Aadhaar was conceived as a way to provide a unique, online, portable identity so that every single resident of India can access and benefit from government and private services. The Aadhaar project has received coverage from all possible media – television, press, articles, debates, and the Internet. It is seen as audacious use of technology, albeit for a social cause. UIDAI, the authority responsible for issuing Aadhaar numbers, has published white-papers, data, and newsletters on progress of the initiative.A common question to the UIDAI technology team in conferences, events and over coffee is – what technologies power this important nation-wide initiative? In this blog post, we wanted to give a sense of several significant technologies and approaches.
While the deployment footprint of the systems has grown from half-a-dozen machines to a few thousand CPU cores processing millions of Aadhaar related transactions, the fundamental principles have remained the same:
- Simplicity in design & development, commodity hardware for deployment
- Leverage best of breed solutions
- Use of open standards and open source where prudent to avoid vendor lock-in
We made unbiased technology choices by precisely listing various workloads on the system and then mapping solutions best suited to process these workloads. The Aadhaar workloads were categorized into the following mutually distinct types:
- Batch oriented, asynchronous tasks that may be parallel-processed.
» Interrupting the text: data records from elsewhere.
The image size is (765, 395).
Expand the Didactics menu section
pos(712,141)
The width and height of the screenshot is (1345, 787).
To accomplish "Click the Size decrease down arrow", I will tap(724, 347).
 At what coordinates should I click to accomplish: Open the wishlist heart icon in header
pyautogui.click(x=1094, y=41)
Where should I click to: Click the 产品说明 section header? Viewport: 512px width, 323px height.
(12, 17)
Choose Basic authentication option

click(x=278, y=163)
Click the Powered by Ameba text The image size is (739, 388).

Workloads are assigned using a scheduler. Transaction throughput and data-integrity are non-negotiable.
- Synchronous, OLTP style API gateway. Workloads are user triggered. High availability and low latency data reads are critical needs.
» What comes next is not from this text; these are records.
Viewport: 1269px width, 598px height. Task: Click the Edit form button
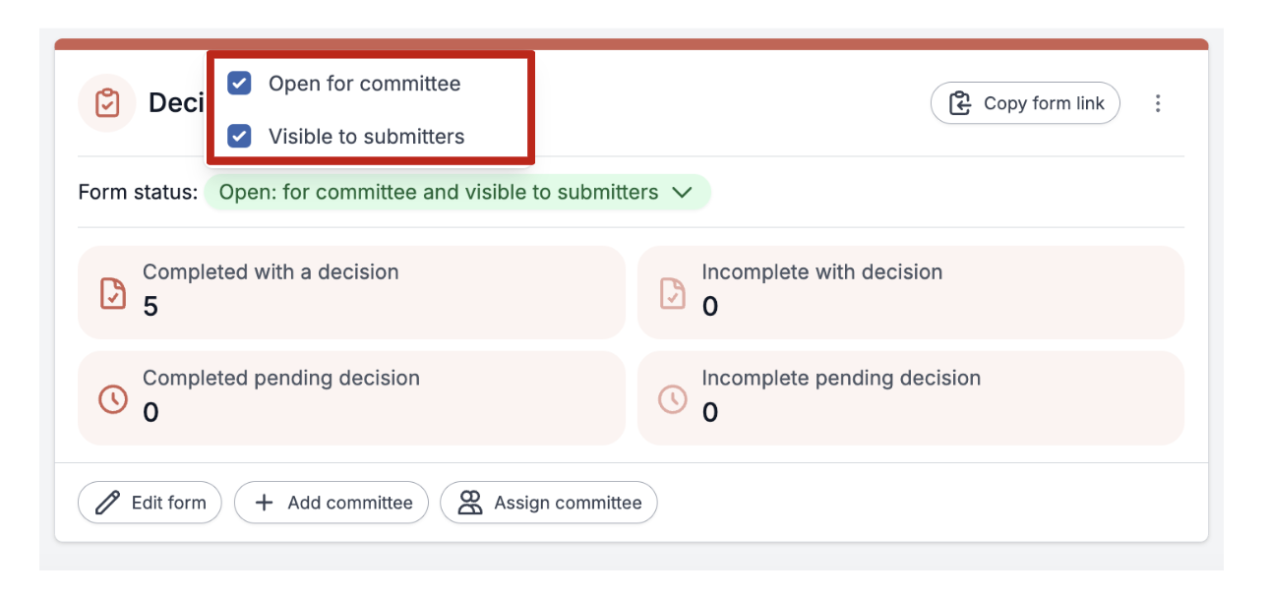(x=150, y=503)
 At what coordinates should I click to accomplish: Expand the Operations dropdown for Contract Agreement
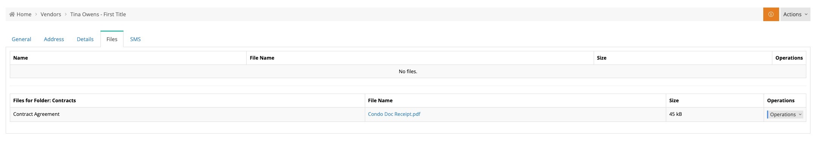click(x=785, y=114)
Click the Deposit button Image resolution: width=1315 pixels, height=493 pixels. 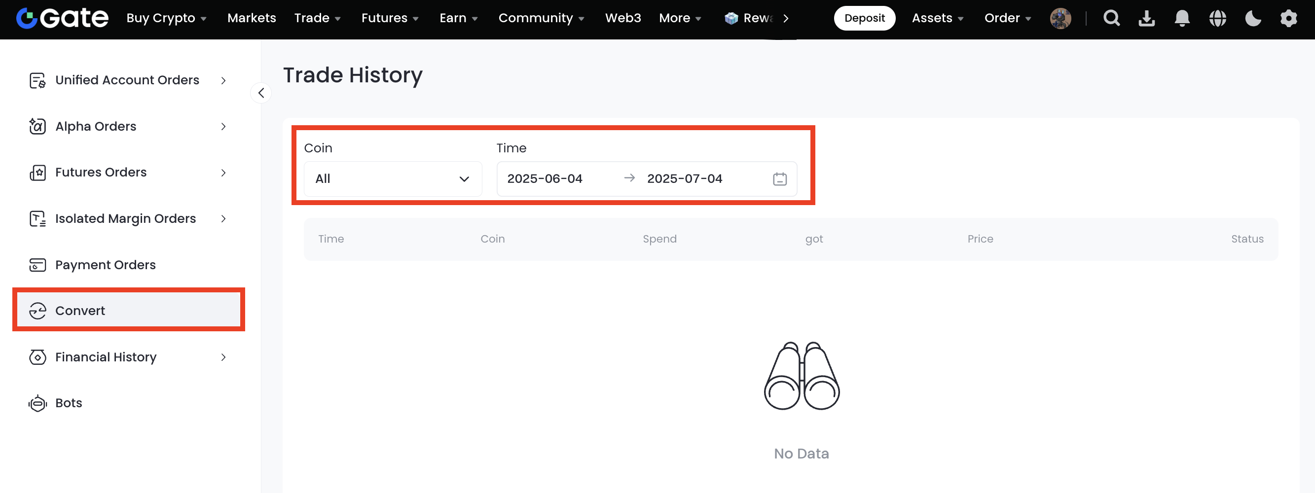click(x=864, y=18)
Solutions to handle the above types of workloads needed to scale linearly and handle millions of transactions per day. A distinct characteristic of the Aadhaar systems with respect to resource utilization is that most transactions are I/O bound.
Principles and Patterns
Based on the fundamental principles above, we developed more concrete ones and adopted several architecture patterns:
- Avoid container bloat and J2EE application server features that we don’t need. Custom-built J2SE based runtime that enables POJO based applications was used instead.
- Use technologies that could help us distribute work across a number of nodes. SEDA was a natural fit with high-speed messaging providing the transport.
- Ease of integration across the stack.
- Use of Distributed File System to store and serve tera-bytes of biometric data. Adopt Data-Locality compute patterns to move compute closer to data.
- Data Sharding as a technique to distribute data on both SQL and NoSQL data stores.
Processing, Messaging and Data storage nodes will fail. The system should support recovery and replaying of failed transactions using techniques like check-pointing execution state.
While this article only covers a few key technologies, the overall solution included:
- Hadoop: HDFS, HBase, Hive, Pig, Zookeeper
- MySQL: sharded, partitioned, distributed
- SEDA: Mule, RabbitMQ
- Search: MongoDB, sharded Solr
- Compute Grid: Spring, GridGain
- Monitoring: Custom built, Nagios
- Analytics & Visualization
- Deployment footprint : Thousands of CPU cores
- Extensive Data archival, DR
Spring Application Runtime
All Aadhaar application runtimes were custom built using the Spring framework. We created various runtime profiles to suit the workload characteristics described above:
- Basic profile – supports application bootstrapping, management, and loading application extensions defined as Spring Application Contexts.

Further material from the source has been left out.